EXTRAIT DE PAGE
────────

Tous les participants avaient une natrémie normale (comprise entre 135 et 146 mmol/L) ; les valeurs des deux mesures de natrémie étaient prises comme un marqueur des habitudes d’hydratation des participants, et ces derniers étaient divisés en quatre sous-groupes selon les valeurs de natrémie en mmol/L (135 - 139,5 ; 140 - 142 ; 142,5 - 143 ; 143,5 - 146). L’osmolalité était également calculée et les participants répartis en trois sous-groupes (une valeur supérieure à 289 mOsm/kg indiquant une déshydratation). L’incidence d’HTA et d’insuffisance cardiaque a ensuite été traquée sur 20 ans, et comparée entre ces sous-groupes.
Les résultats ajustés sur l’âge et le sexe ont montré que, par rapport aux personnes ayant les valeurs plus basses de natrémie (135 - 139,5 mmol/L) et d’osmolalité (275 - 287 mOsm/kg) respectivement :
- celles ayant une natrémie entre 140 et 142 mmol/L avaient un risque accru de 13 % d’avoir une HTA ; ce sur-risque était de 29 % pour celles dont la natrémie dépassait 143 mmol/L (p < 0,0001). Une osmolalité supérieure à 289 mOsm/kg était, quant à elle, associée à un risque accru de 19 % d’HTA ;
- pour l’insuffisance cardiaque, le sur-risque associé à une natrémie > 143 mmol/L était de 20 %, et de 15 % pour une osmolalité > 289 mOsm/kg.

────────

INFORMATIONS FOURNIES
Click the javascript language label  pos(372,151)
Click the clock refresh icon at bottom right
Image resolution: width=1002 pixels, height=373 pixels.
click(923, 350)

────────

VOS TÂCHES
• A. Selon l'extrait sur l'hydratation et le cœur, quel est le sur-risque d'insuffisance cardiaque lié à une natrémie supérieure à 143 mmol/L ?
• B. Recopiez le passage de l'extrait sur l'hydratation et le cœur qui commence par « Tous les participants » et se termine par « entre ces sous-groupes. ».

RÉSULTATS OBTENUS
• A. Il est de 20 %.

• B.
Tous les participants avaient une natrémie normale (comprise entre 135 et 146 mmol/L) ; les valeurs des deux mesures de natrémie étaient prises comme un marqueur des habitudes d’hydratation des participants, et ces derniers étaient divisés en quatre sous-groupes selon les valeurs de natrémie en mmol/L (135 - 139,5 ; 140 - 142 ; 142,5 - 143 ; 143,5 - 146). L’osmolalité était également calculée et les participants répartis en trois sous-groupes (une valeur supérieure à 289 mOsm/kg indiquant une déshydratation). L’incidence d’HTA et d’insuffisance cardiaque a ensuite été traquée sur 20 ans, et comparée entre ces sous-groupes.